▶ Given passage:
========================

One of the amazing graphic facilitation artifacts done by Christopher Fuller of Griot’s Eye at the conference.

Day 2 – Nov 14, 2017

  1. Start with what you can do, but don’t be afraid to ask what other people are doing.
    This ties back into the first message from day 1 a bit, but it’s a little bit of a twist. Often when I see good ideas, I think “I can’t implement that”, and I may be right; I don’t have control of my infrastructure anymore, for example. However, just because I can’t do it, doesn’t mean that I shouldn’t tell people about something I’ve seen, and ask if it fits into their mental model of where we’re going.

  2. The SRE model works when you focus on people, not technology, and reliability (what you can measure and improve).

    Site Reliability Engineering talks were in short supply at this conference, but it permeated throughout. The fundamental truth of focusing on people, rather than technology still holds true with this model; technology breaks because of people. That’s not intended to be a statement of blame, but rather an understanding that technology does what it’s told to do; when things go awry, there’s an opportunity to understand what humane choices to make; is it a misunderstanding of purpose? Was there a missed signal of pending change? Was a change implemented riskily?

========================

▶ Study material:

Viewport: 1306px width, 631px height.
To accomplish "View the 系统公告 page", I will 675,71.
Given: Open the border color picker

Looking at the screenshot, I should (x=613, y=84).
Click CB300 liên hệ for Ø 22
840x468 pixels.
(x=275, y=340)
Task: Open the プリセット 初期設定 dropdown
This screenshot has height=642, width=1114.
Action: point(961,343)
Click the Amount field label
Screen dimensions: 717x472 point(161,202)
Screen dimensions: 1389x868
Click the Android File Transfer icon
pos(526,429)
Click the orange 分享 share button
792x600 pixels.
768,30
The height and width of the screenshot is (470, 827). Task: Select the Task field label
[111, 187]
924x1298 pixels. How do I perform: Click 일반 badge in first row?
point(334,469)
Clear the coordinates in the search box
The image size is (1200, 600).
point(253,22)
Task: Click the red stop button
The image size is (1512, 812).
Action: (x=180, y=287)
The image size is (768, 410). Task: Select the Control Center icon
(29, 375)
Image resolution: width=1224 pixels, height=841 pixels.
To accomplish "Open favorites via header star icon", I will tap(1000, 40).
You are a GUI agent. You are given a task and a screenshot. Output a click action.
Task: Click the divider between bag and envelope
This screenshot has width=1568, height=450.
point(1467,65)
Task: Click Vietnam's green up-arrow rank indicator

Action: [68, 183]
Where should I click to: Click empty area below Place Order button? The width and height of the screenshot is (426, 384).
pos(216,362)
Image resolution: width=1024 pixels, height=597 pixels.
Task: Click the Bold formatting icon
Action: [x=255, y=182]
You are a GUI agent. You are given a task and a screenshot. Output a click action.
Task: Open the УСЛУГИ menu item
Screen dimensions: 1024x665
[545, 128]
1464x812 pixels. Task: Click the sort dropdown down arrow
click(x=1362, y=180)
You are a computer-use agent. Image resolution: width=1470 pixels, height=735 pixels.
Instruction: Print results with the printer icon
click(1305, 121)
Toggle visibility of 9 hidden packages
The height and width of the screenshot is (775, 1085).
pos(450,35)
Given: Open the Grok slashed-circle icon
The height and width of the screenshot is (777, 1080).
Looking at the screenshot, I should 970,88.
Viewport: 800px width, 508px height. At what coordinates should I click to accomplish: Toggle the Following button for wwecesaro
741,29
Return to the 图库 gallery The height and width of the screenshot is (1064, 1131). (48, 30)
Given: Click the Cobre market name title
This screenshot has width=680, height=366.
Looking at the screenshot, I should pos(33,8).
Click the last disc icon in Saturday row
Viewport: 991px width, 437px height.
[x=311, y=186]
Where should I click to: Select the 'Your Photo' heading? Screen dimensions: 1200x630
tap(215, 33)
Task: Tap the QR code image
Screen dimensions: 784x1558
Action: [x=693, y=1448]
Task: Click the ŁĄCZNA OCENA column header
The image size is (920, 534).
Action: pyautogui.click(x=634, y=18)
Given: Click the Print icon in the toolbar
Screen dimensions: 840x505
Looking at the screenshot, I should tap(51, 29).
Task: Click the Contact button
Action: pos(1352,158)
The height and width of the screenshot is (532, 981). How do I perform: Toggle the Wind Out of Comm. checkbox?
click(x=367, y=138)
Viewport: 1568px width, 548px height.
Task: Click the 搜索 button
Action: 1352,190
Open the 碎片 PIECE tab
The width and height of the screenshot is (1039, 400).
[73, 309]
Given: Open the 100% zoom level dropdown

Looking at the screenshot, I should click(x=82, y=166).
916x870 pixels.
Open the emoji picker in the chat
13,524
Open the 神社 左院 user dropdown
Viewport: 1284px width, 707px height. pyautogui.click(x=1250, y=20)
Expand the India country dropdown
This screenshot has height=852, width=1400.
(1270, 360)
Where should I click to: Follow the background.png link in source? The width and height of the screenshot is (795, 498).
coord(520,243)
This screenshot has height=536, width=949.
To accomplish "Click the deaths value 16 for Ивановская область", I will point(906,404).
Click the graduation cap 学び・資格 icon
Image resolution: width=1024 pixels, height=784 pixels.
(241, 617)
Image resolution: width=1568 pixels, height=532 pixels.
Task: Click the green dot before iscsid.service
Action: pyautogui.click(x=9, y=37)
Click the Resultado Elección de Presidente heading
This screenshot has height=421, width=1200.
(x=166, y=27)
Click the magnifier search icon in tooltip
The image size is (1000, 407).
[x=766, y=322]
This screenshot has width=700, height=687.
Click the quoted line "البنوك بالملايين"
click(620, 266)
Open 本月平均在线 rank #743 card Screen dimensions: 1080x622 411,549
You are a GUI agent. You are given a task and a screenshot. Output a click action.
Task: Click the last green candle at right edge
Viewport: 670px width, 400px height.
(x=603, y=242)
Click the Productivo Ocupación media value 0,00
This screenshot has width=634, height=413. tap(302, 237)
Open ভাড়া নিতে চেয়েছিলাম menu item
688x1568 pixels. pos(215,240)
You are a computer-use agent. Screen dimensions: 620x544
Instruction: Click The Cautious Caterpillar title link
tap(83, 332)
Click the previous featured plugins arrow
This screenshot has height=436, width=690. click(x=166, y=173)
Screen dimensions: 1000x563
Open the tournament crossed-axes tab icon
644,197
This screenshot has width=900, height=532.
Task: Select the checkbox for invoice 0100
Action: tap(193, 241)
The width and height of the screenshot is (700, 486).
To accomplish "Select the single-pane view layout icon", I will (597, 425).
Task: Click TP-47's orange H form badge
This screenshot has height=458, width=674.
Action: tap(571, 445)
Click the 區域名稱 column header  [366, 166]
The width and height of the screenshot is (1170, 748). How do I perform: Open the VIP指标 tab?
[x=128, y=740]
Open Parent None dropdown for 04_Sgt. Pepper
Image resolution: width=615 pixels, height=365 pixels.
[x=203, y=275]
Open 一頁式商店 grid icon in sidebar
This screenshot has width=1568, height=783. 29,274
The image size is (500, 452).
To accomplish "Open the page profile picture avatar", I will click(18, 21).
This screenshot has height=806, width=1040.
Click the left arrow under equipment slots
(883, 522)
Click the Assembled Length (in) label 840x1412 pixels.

========================

▶ Brief A:
In the conference notes, who created the graphic facilitation artifacts?
▶ Brief B:
Rewrite the conference notes from "2. The SRE model" to "change implemented riskily?", changing "Site Reliability Engineering" to "SRE".
▶ Brief C:
Continue the conference notes from the point where they stop.

▶ Task response A:
Christopher Fuller of Griot’s Eye.

▶ Task response B:
2. The SRE model works when you focus on people, not technology, and reliability (what you can measure and improve).

    SRE talks were in short supply at this conference, but it permeated throughout. The fundamental truth of focusing on people, rather than technology still holds true with this model; technology breaks because of people. That’s not intended to be a statement of blame, but rather an understanding that technology does what it’s told to do; when things go awry, there’s an opportunity to understand what humane choices to make; is it a misunderstanding of purpose? Was there a missed signal of pending change? Was a change implemented riskily?

▶ Task response C:
  3. Service Level Objectives (SLO’s) are crucial to monitoring.
    Operations folks are inundated with logs and other metrics; understanding what the expectations are for the business service is key to understanding what metrics to observe (and what to ignore). You cannot measure reliability effectively without some understanding of what up-time means.

Day 3 – Nov 15, 2017

  1. Foundation of journey is based on a three-legged stool: Service Level Objectives, Value Stream Mapping, and Technical Architecture Map.
    I know, the whole DevOps is a journey thing is a bit tired, but it’s an attempt to represent the fact that everybody’s experience with these principles yield different results, and paths. However, for my current work situation, we’re not going to get far without these three things. We need to understand what the Service is supposed to do, how the people interact with the technology, and how the components of the technology are supposed to work together.
  2. DevOps brings joy to technology; don’t quibble over details, but focus on bringing humanity into technical work.
    Gene Kim’s closing comments reminded me a lot of my #sqlfamily; everybody brings a different perspective on technology, and a different method of solving problems, but the people that impact me most are the folks that do so with joy. They have a passion about what they do, and their goal is to encourage others to move forward (rather than focusing on rigid solutions based on their own experiences).
  3. Patience – all change takes time, and the road is uncertain. Don’t expect overnight successes.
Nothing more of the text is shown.